**TASK DETAILS**: Take the lines below from the one with "You are a GUI" through the one with "You are a computer-use" and print only them, exactly. Don't print the pictures.

··· RECORDS

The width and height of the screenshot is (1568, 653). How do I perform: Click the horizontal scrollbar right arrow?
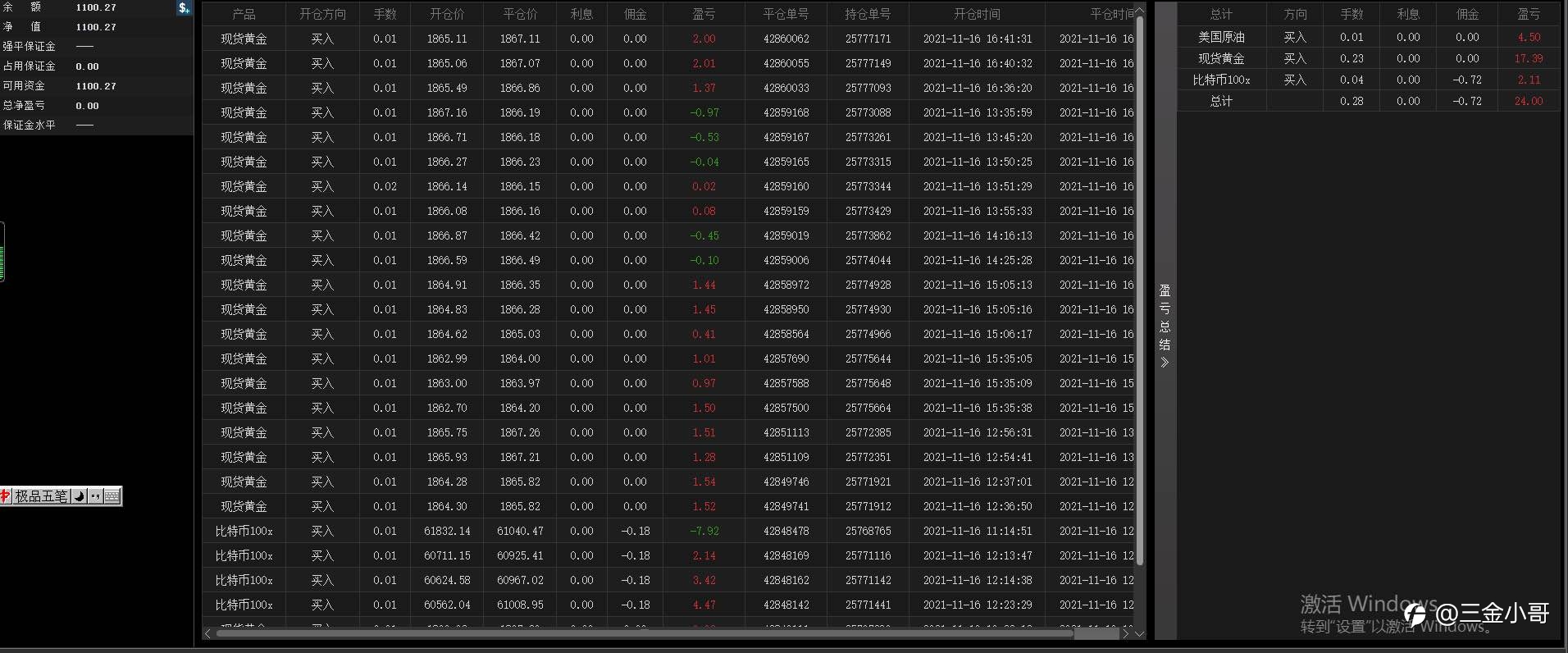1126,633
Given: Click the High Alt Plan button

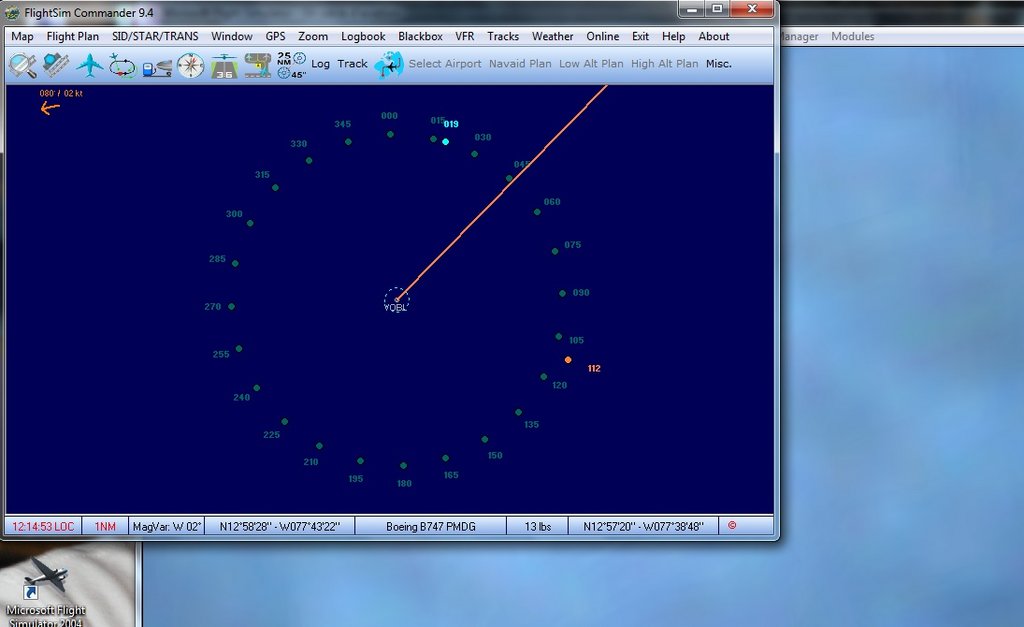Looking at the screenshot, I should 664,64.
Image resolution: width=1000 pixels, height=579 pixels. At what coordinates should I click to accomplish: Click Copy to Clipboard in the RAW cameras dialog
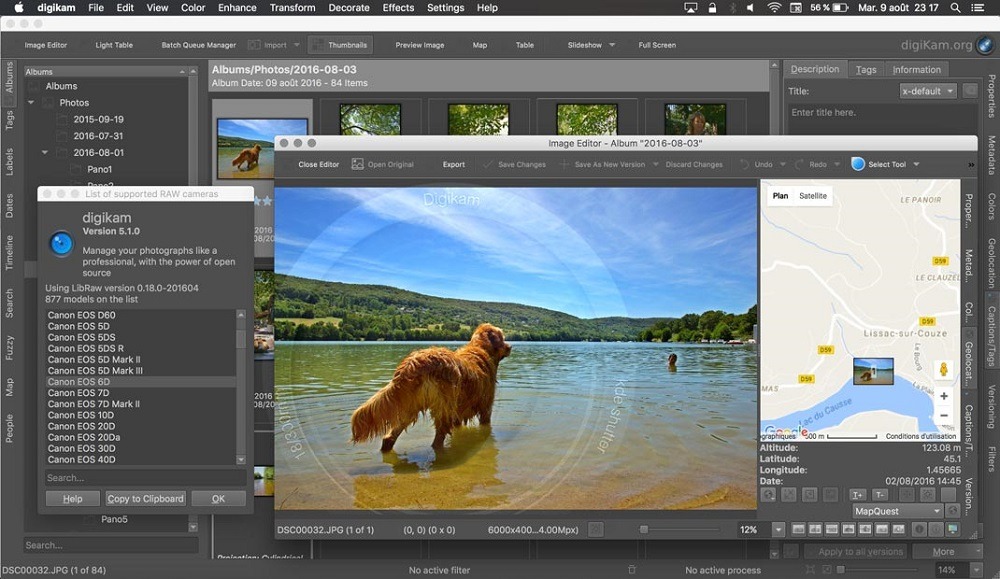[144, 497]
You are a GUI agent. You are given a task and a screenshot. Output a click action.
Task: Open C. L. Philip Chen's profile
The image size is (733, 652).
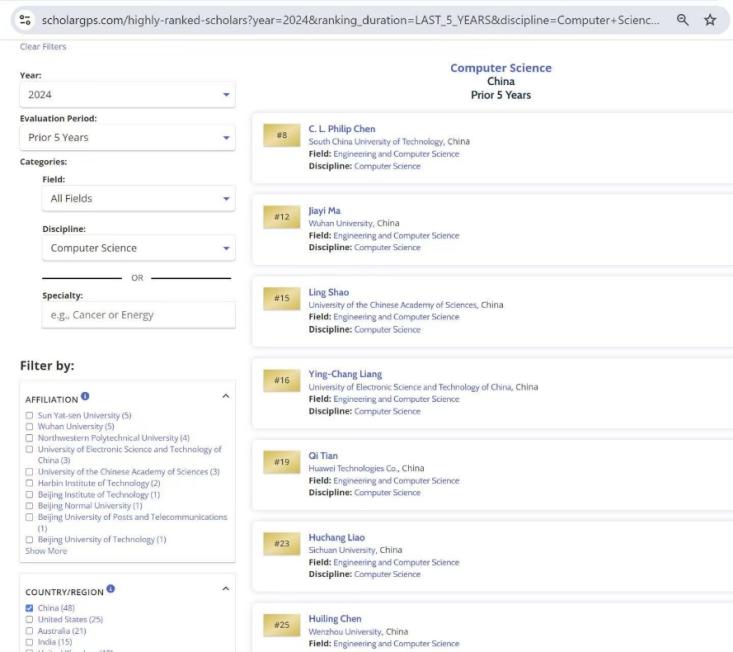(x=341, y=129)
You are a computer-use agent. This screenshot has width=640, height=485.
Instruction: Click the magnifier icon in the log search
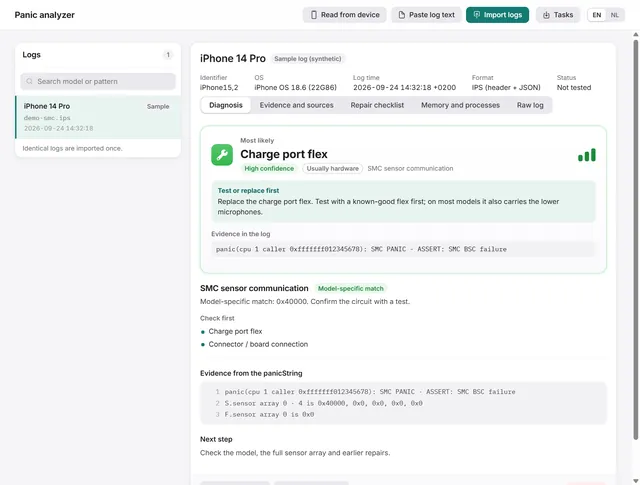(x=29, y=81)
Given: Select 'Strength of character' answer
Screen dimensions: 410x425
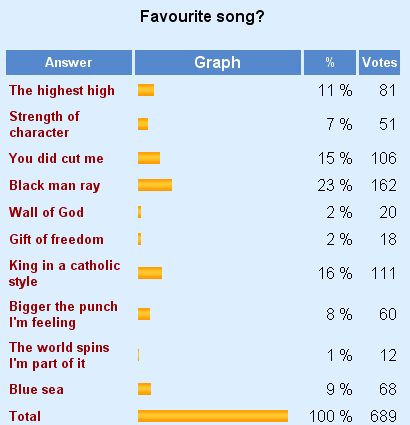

······

**WRITTEN SOLUTION**:
You are a GUI agent. You are given a task and a screenshot. Output a click action.
Task: Open C. L. Philip Chen's profile
The image size is (733, 652).
(x=341, y=129)
You are a computer-use agent. This screenshot has width=640, height=485.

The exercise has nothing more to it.